*Exercise description*.
After locating the line with "Toggle the 行动等级 switch button", retype it and every later line exactly, stopping at the end of the records.
--- Provided records Enclosed Below ---
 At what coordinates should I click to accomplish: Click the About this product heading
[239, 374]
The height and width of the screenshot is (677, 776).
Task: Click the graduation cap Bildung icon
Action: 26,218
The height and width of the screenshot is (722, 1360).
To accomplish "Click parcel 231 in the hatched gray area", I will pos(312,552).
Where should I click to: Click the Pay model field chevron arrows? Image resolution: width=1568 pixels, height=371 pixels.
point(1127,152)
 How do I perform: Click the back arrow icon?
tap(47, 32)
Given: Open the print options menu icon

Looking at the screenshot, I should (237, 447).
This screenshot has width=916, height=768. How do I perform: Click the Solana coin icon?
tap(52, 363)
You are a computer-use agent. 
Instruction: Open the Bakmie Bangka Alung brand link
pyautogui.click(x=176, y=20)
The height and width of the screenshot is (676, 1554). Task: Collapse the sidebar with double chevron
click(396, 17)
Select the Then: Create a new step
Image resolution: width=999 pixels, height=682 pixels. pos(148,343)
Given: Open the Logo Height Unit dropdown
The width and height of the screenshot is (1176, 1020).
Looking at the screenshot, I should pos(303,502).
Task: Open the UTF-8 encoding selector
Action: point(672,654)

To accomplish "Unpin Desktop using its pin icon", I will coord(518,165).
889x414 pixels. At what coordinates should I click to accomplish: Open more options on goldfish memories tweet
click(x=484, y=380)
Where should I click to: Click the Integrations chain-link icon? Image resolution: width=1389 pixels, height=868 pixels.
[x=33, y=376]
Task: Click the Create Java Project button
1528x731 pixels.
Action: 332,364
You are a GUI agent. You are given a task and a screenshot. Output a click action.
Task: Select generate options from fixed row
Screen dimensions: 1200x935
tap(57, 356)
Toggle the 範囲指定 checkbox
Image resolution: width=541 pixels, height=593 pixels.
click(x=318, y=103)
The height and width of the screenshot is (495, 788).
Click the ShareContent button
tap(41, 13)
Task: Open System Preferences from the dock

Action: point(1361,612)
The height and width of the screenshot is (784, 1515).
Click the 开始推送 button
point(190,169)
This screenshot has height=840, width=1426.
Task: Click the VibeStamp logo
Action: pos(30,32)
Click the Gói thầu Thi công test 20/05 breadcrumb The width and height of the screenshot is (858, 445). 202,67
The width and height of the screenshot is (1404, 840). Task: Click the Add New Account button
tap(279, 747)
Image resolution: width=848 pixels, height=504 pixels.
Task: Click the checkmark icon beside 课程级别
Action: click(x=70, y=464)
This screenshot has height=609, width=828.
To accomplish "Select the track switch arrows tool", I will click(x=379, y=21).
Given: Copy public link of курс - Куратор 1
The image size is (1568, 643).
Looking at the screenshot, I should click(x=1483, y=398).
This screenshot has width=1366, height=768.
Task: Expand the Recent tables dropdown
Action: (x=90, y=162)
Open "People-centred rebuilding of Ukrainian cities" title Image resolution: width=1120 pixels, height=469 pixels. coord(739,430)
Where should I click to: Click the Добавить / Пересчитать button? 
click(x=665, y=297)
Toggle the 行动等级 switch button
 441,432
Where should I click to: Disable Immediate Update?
--- End of Enclosed Provided records ---
*Expected answer*.
Toggle the 行动等级 switch button
 441,432
Where should I click to: Disable Immediate Update?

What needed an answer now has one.